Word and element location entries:

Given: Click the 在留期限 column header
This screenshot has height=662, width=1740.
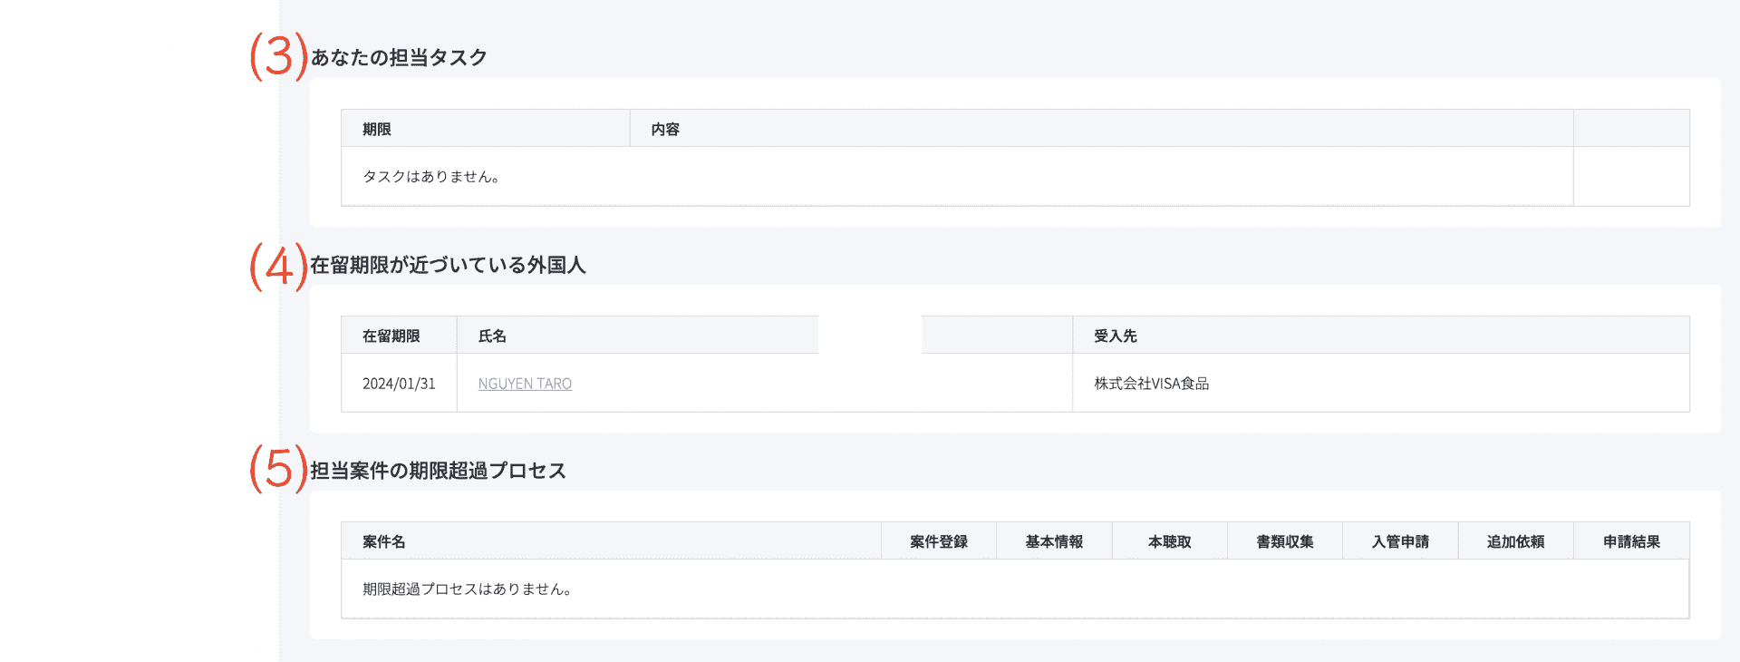Looking at the screenshot, I should (x=392, y=336).
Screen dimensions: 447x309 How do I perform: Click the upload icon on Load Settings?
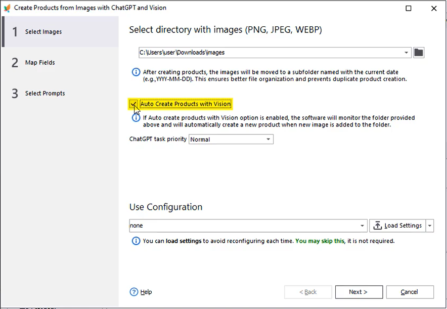pos(377,226)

WHAT YOU NEED TO DO> Write out the entries above again with "Click" switched to "Select" and nothing else changed. Omit the pictures.

OUTPUT FOR THIS TASK>
Given: Select the 在留期限 column header
This screenshot has height=662, width=1740.
Looking at the screenshot, I should (x=392, y=336).
Screen dimensions: 447x309 How do I perform: Select the upload icon on Load Settings?
pos(377,226)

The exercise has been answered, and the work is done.